I once received a blitz from a student who said he agreed with a column that I had written in which I criticized fraternities’ illogical and extremely harmful ideology surrounding pledge term. Yet he insisted — in fact, he repeatedly pleaded — that I not tell anyone that he had said so, which I would not have done regardless. I was baffled, mostly because he chose to remain in a community that was apparently hostile to his true beliefs and that he was content — or had convinced himself that he was content — in doing so.

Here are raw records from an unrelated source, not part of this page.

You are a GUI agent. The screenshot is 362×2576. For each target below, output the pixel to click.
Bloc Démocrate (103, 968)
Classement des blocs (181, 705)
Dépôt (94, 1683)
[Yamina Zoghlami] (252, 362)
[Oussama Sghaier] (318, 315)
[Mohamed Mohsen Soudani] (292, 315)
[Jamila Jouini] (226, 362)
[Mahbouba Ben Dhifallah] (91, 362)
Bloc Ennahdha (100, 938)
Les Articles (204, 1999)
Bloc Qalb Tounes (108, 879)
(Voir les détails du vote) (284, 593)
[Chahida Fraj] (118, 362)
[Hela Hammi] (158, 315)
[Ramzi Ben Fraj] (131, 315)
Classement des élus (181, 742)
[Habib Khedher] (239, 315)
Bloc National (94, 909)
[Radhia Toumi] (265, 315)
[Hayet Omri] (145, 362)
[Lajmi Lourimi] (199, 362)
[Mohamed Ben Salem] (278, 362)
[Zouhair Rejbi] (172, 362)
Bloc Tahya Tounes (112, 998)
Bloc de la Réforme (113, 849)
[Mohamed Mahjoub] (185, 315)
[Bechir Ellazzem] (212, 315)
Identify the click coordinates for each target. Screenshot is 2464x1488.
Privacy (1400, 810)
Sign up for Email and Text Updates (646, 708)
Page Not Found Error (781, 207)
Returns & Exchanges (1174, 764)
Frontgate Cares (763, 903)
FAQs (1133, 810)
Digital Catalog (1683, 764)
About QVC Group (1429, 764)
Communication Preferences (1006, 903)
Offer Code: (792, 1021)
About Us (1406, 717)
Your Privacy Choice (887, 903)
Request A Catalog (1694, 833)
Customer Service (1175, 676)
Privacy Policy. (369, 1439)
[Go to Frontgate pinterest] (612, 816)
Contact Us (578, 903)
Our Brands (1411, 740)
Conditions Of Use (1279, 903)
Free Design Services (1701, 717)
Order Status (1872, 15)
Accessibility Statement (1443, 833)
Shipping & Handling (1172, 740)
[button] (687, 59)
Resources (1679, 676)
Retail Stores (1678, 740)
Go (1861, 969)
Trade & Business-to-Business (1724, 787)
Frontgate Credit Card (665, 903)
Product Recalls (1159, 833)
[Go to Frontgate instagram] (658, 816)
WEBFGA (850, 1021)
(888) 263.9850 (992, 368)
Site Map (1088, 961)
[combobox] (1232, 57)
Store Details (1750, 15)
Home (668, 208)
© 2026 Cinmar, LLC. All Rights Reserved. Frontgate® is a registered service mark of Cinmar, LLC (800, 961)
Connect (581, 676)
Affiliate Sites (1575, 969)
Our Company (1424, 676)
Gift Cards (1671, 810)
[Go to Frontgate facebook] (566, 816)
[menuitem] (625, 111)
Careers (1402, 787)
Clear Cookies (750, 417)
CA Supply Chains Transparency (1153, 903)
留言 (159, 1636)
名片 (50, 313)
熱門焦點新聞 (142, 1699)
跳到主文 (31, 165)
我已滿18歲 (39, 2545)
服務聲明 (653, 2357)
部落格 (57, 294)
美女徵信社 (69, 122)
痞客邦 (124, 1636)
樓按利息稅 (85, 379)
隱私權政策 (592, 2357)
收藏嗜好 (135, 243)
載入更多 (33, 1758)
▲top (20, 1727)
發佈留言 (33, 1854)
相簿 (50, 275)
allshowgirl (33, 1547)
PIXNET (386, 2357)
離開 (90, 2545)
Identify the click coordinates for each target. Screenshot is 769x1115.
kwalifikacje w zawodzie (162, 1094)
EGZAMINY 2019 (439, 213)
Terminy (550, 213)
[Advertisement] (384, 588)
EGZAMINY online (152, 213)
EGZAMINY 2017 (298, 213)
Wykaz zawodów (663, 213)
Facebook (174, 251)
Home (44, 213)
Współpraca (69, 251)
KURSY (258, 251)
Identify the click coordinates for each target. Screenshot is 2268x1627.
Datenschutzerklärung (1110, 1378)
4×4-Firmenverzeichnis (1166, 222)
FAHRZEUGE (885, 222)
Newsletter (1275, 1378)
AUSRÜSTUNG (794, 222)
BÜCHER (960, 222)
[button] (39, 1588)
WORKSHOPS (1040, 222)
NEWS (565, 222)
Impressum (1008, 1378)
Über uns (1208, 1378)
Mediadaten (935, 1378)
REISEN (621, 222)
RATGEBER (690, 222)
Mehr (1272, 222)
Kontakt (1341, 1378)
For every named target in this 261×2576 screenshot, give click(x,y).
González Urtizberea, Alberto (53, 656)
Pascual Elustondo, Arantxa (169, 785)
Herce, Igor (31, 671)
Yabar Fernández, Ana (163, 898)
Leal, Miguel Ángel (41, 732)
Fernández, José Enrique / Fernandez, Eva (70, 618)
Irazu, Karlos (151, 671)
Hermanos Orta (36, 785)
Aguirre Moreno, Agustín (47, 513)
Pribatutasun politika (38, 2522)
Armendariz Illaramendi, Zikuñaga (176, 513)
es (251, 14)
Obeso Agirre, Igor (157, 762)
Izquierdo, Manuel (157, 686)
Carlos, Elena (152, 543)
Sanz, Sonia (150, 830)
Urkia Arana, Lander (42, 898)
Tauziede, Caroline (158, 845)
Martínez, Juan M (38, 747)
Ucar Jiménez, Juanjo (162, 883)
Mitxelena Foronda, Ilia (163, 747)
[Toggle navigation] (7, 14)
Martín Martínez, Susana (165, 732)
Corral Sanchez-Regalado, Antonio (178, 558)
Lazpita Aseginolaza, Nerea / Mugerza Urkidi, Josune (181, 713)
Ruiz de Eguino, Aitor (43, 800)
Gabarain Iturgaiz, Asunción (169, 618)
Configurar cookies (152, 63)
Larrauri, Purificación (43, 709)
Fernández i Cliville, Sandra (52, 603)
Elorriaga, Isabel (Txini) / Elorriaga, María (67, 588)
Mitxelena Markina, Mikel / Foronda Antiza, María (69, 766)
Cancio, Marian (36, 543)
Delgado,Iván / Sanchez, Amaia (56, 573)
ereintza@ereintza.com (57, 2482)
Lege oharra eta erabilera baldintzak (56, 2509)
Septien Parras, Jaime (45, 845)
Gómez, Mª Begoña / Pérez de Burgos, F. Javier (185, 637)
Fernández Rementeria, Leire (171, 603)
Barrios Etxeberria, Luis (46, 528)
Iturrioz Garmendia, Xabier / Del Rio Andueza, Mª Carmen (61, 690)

In fact, I have had a significant number of peers approach me in secret and tell me about certain criticisms they have of the College and the behavior of their peers. When I ask them why they do not speak up, they rattle off some excuse regarding their desire to avoid controversy or refrain from offending others. But if we live solely to keep our heads down and accommodate others, then we live a sad existence. And if we live to either actively or passively perpetuate something that fundamentally goes against our beliefs, then that existence is even sadder.

This column is not for the students who are satisfied with the Dartmouth status quo. It is for those of us who ultimately believe that Dartmouth and its culture must change. Too many of us are silent, afraid or caught up in the idea that we must be a socially acceptable degree of “moderate,” and so we, perhaps unwittingly, sanction oppression and cruelty on this campus.

We need to vocally object to the rape joke, need to stand up for the girl being labeled a slut, need to challenge the use of the word “faggot,” need to call out the student wearing the shirt bearing the face of the Dartmouth Indian mascot, need to openly condemn rush and criticize pledge term, et cetera, if those are issues that we truly believe to be problematic. Furthermore, we must actively support structural, non-superficial change that abolishes — not mitigates — aspects of our culture that inspire and condone these more obvious manifestations of oppression, malice and brutality, which are not individual but systematic phenomena. Finally, we must implement changes in our own language, behavior and affiliations that align with our beliefs. For if we compromise and fail to see our beliefs through, we cannot hope to see true progress and certainly cannot hope to respect ourselves.